The way I look at it, every Gmail outage is a small investment I'm willing to make towards a future when I'll be able to take its reliability utterly for granted.
Written by Phil Wainewright, Contributor

Gmail is having problems again today and some users are squirming while others aren't worried.

Of course it's a hassle when Gmail's not there any more — I found my work rhythm was interrupted and instead of writing and sending some emails as I'd planned, I had to switch to another task and they're still sitting on my to-do list now. But the way I look at it, every Gmail outage is a small investment I'm willing to make towards a future when I'll be able to take its reliability utterly for granted.

With every Gmail fail, Google learns more about operating a cloud-scale, enterprise-class email infrastructure. While it may be true that Hotmail and Yahoo! Mail have more registered users and traffic, neither of them are trying to attract enterprise customers as Google is with its Google Apps suite (of which Gmail is the flagship application). That means no one has ever attempted what Gmail is now doing, and with each slip-up along the way, it learns how to do it better.

Remember the big outage that affected the Gmail web interface on the 1st of this month? Here's what the Gmail team posted about it later that day:

"This morning (Pacific Time) we took a small fraction of Gmail's servers offline to perform routine upgrades. This isn't in itself a problem — we do this all the time, and Gmail's web interface runs in many locations and just sends traffic to other locations when one is offline.

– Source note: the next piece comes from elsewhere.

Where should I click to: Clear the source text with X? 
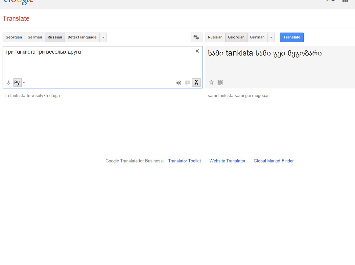(x=197, y=51)
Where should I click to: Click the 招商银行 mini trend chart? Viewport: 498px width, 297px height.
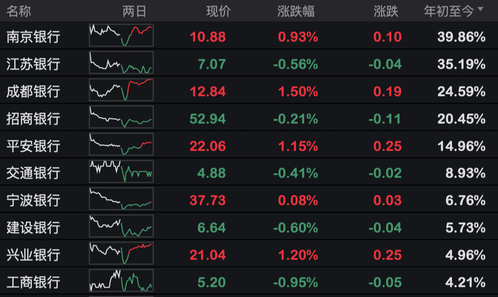[121, 118]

"However, as we now know, we had slightly underestimated the load which some recent changes (ironically, some designed to improve service availability) placed on the request routers — servers which direct web queries to the appropriate Gmail server for response. At about 12:30 pm Pacific a few of the request routers became overloaded and in effect told the rest of the system 'stop sending us traffic, we're too slow!'. This transferred the load onto the remaining request routers, causing a few more of them to also become overloaded, and within minutes nearly all of the request routers were overloaded.

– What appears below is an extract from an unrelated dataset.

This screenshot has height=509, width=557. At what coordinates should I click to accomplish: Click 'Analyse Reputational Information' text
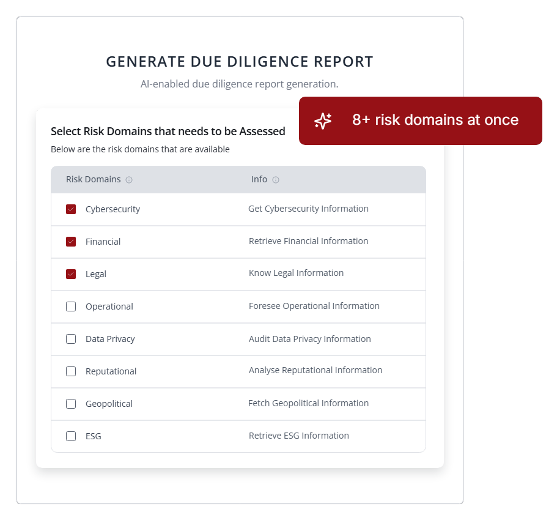(315, 370)
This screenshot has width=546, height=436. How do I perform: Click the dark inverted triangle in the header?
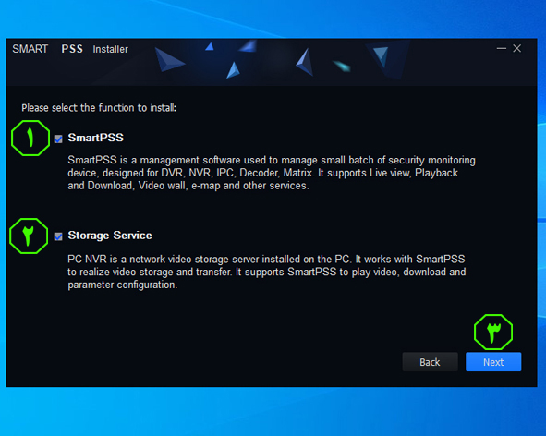point(381,56)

"We've turned our full attention to helping ensure this kind of event doesn't happen again. Some of the actions are straightforward and are already done — for example, increasing request router capacity well beyond peak demand to provide headroom. Some of the actions are more subtle — for example, we have concluded that request routers don't have sufficient failure isolation (i.e. if there's a problem in one datacenter, it shouldn't affect servers in another datacenter) and do not degrade gracefully (e.g. if many request routers are overloaded simultaneously, they all should just get slower instead of refusing to accept traffic and shifting their load). We'll be hard at work over the next few weeks implementing these and other Gmail reliability improvements ..."

You see what I mean? Learning, learning, learning from every glitch, and as soon as the solution is found it's implemented to the benefit of every one of Gmail's millions of users. As my friend and fellow Enterprise Irregular Anshu Sharma wrote a while back, this is one of the unsung benefits of multi-tenancy. The disasters may be high-profile, but that just incents the provider even more to avoid them in the future. Whereas a software vendor of on-premise, single-tenant applications has little incentive to fix problems that only affect one customer at a time, even if the aggregate outage time is far more severe once you add up the results of each individual failure.

I realize it would be better still if Gmail didn't fail at all, ever. But think of each small outage as one more step along the path to that ultimate nirvana.